To Kill a Mocking Bird.
A Tale of Two Cities.
… with good reason.
They are indelible marks on our culture, preserved on vinyl, bound by leather or archived on film.
And mail? It’s just another oldie but goodie.
Mail still matters.
In our increasingly digital world, it can be hard to believe direct mail still makes an impact, but research proves it does. In fact, the Direct Mail Association reported in 2015 that 70%-80% of consumers open most of their mail, even what they deem “junk.”
The U.S. Postal Service found that 45.4% (a median value) of mail recipients reported “immediately” reading direct mail.
What’s more, people aren’t just giving their mail a cursory glance. Many respond to mail’s specific call to action, whether it’s purchasing a sweater or emailing a legislator. That’s because mail’s tangible nature encourages a personal, emotional connection.
With voter contact mail, that call to action is often focused on turnout and encouraging voters to cast a ballot, contact their legislator with a specific message or sign up as a volunteer.
Today’s mail pieces can include an SMS or QR code designed to link voters to more information, helping to make an already effective mail piece even more dynamic.
Skeptical? Let’s rewind a bit.
Remember the excitement you felt as a child when you received something in the mail?

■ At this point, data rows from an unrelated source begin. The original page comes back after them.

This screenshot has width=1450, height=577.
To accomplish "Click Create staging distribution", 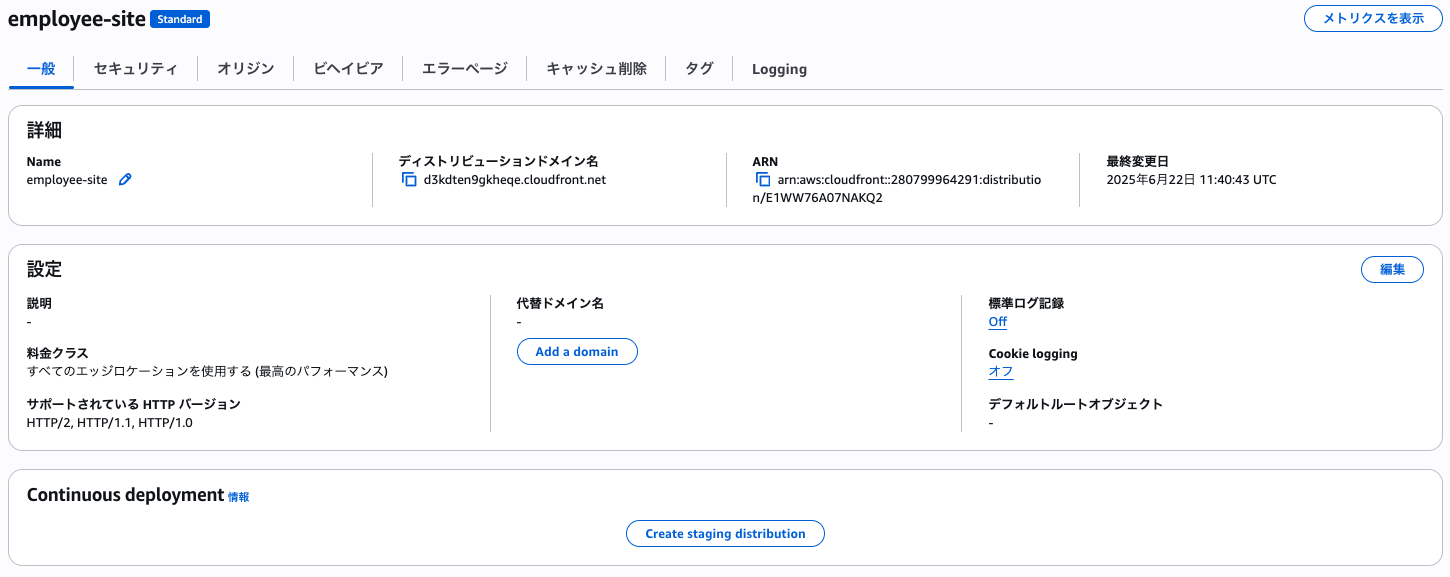I will click(x=724, y=533).
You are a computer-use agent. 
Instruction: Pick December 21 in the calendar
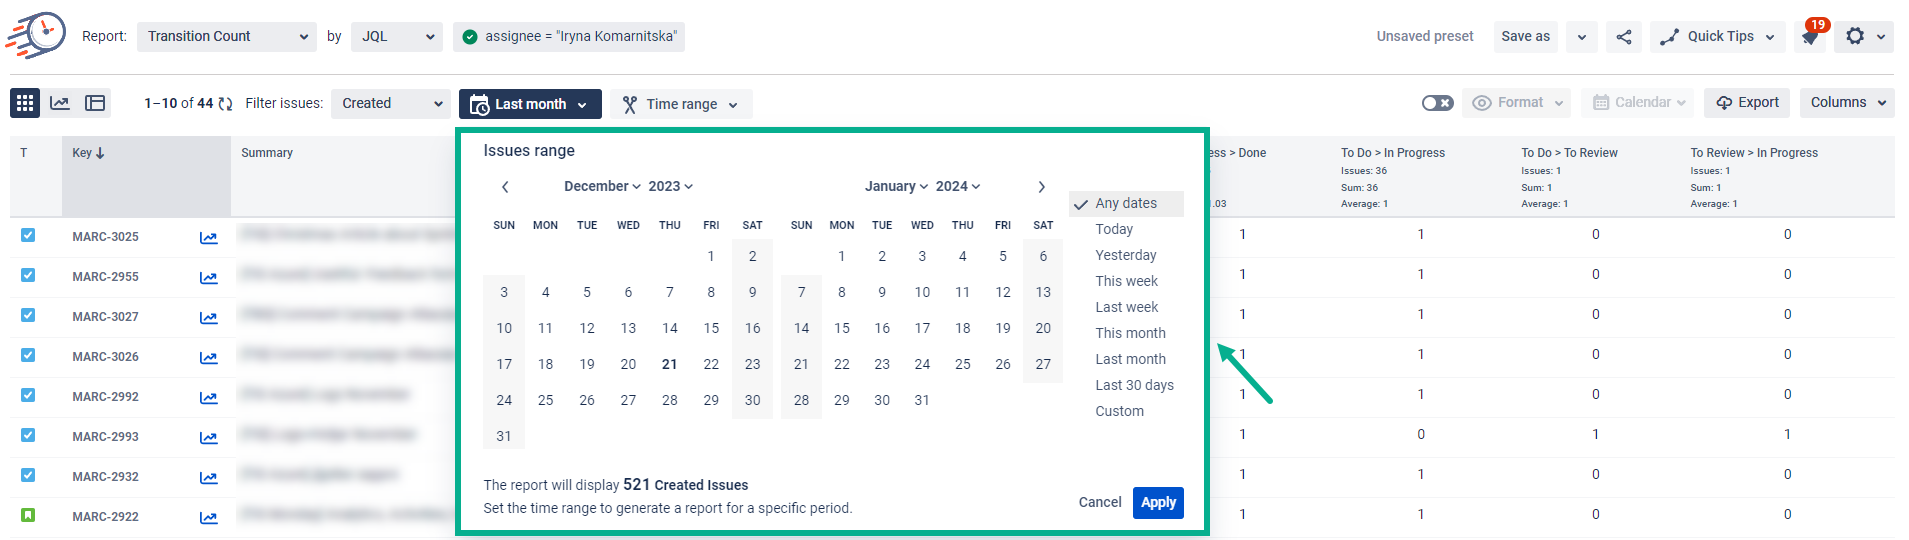click(x=670, y=365)
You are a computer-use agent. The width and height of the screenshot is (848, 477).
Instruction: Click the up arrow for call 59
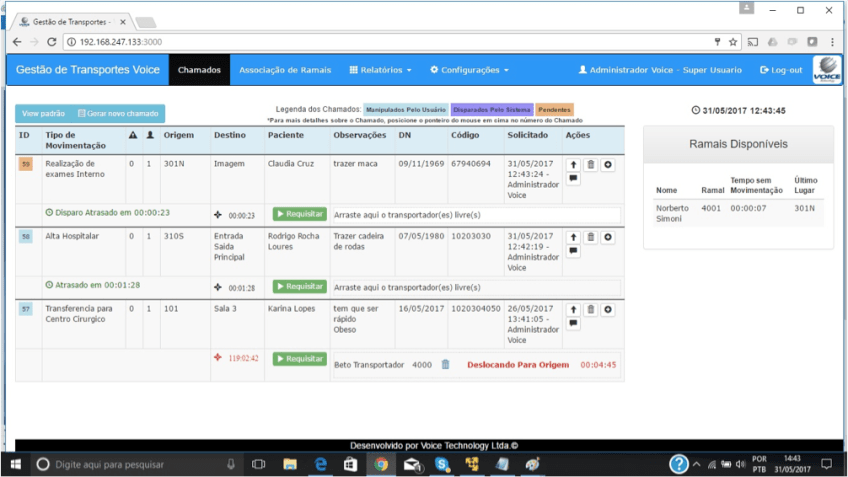click(573, 165)
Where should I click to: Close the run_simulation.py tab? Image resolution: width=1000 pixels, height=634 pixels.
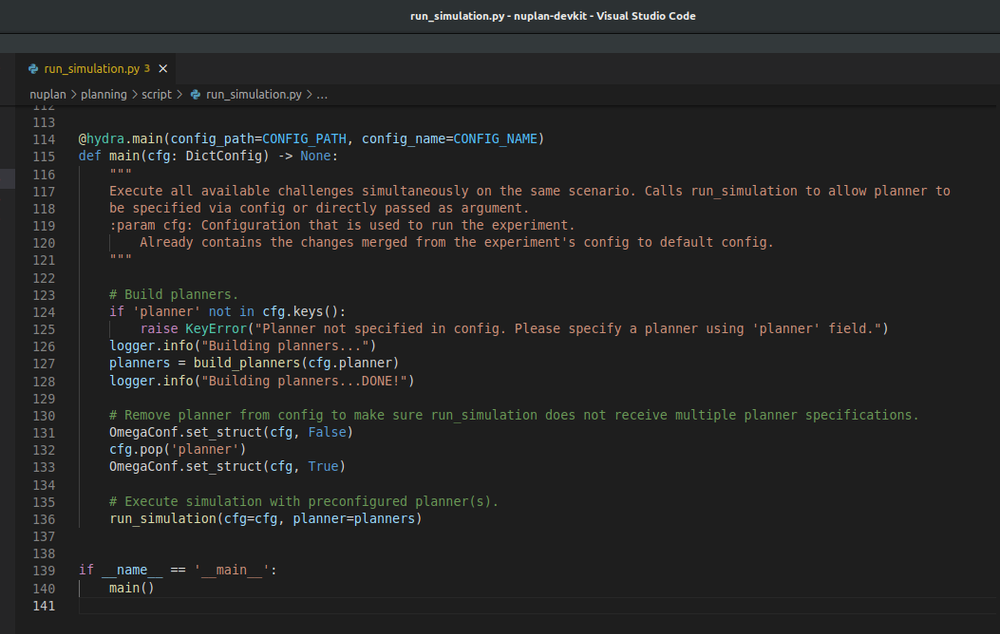pyautogui.click(x=163, y=68)
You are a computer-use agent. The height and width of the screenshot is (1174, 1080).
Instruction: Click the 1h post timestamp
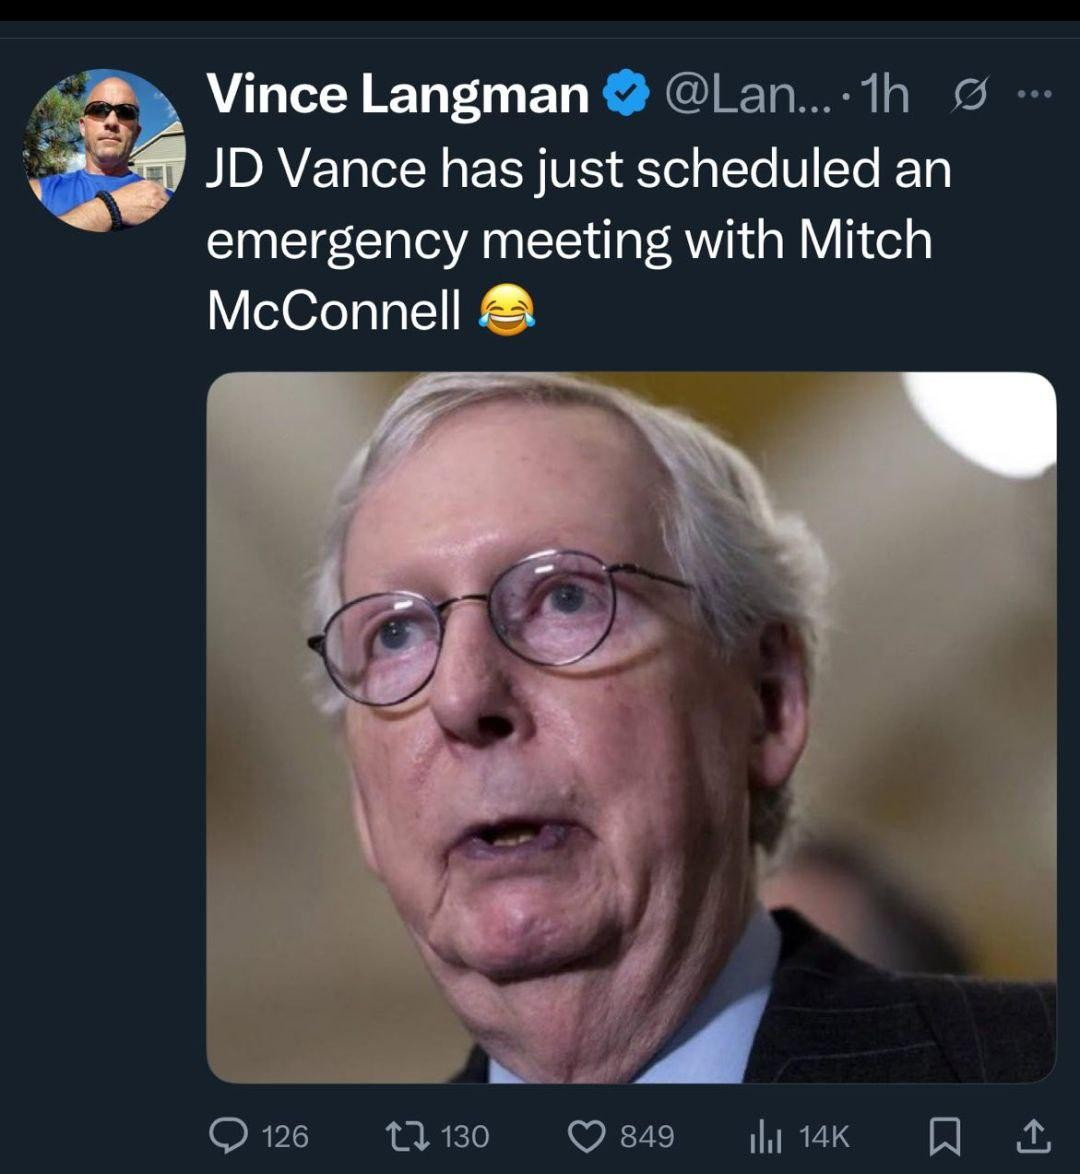pos(884,96)
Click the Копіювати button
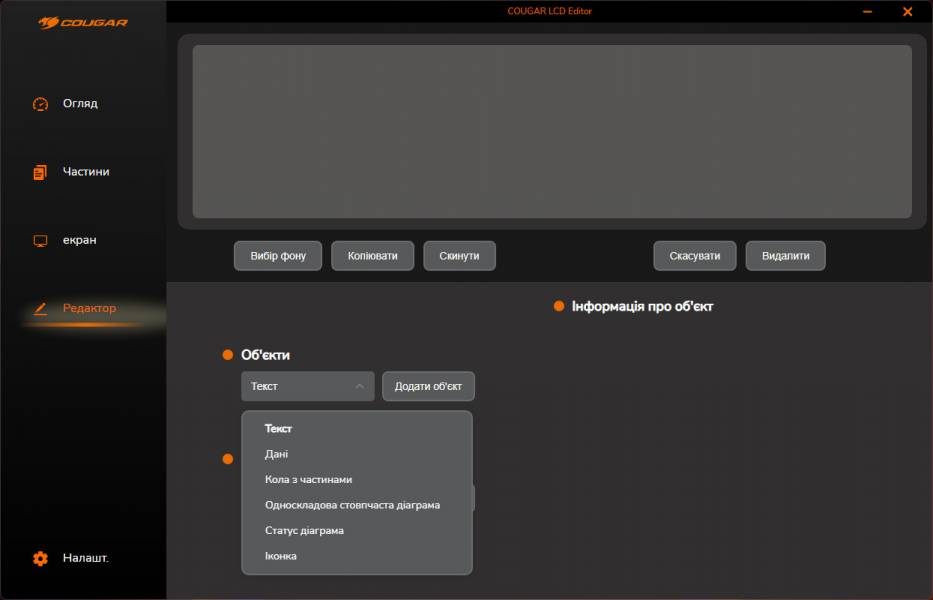This screenshot has width=933, height=600. [x=372, y=256]
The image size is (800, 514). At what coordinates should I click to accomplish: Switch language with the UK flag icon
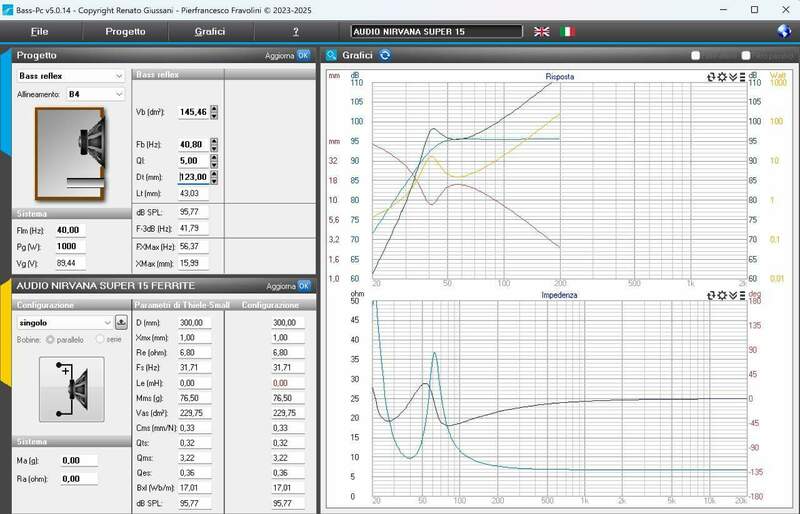click(x=542, y=32)
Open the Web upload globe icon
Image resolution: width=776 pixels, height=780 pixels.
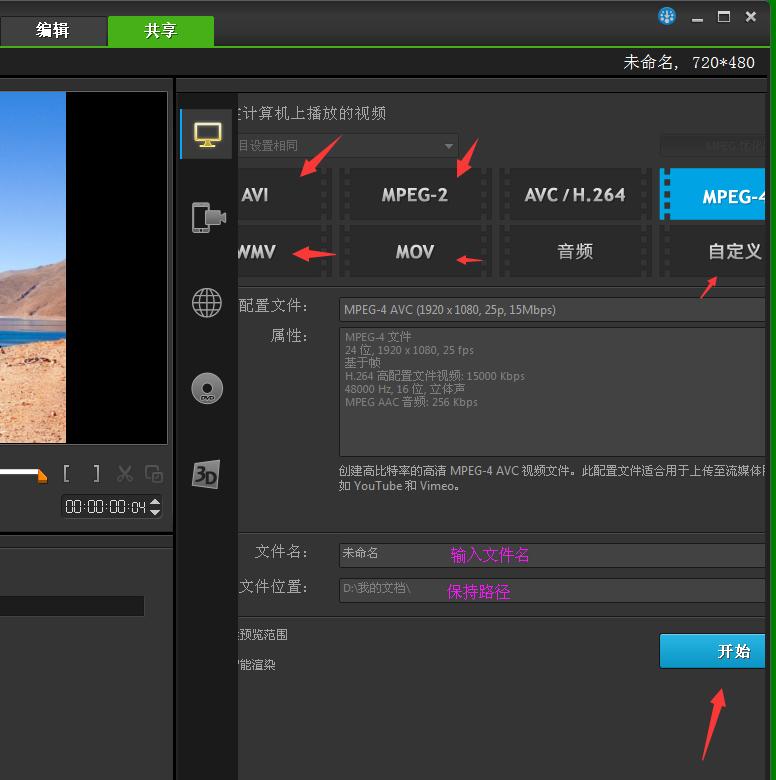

An envelope with your name on it was cause for celebration.
As adults, we haven’t completely lost this childlike fascination with personalized mail. Adding personalization significantly boosts engagement.
Here are the Top 7 Reasons Why #MailMatters:
For nearly two decades, Majority Strategies has delivered the message in mail that is unique, compelling and undeniably effective.
Mail has endured because it works.
Majority Strategies has endured because we work.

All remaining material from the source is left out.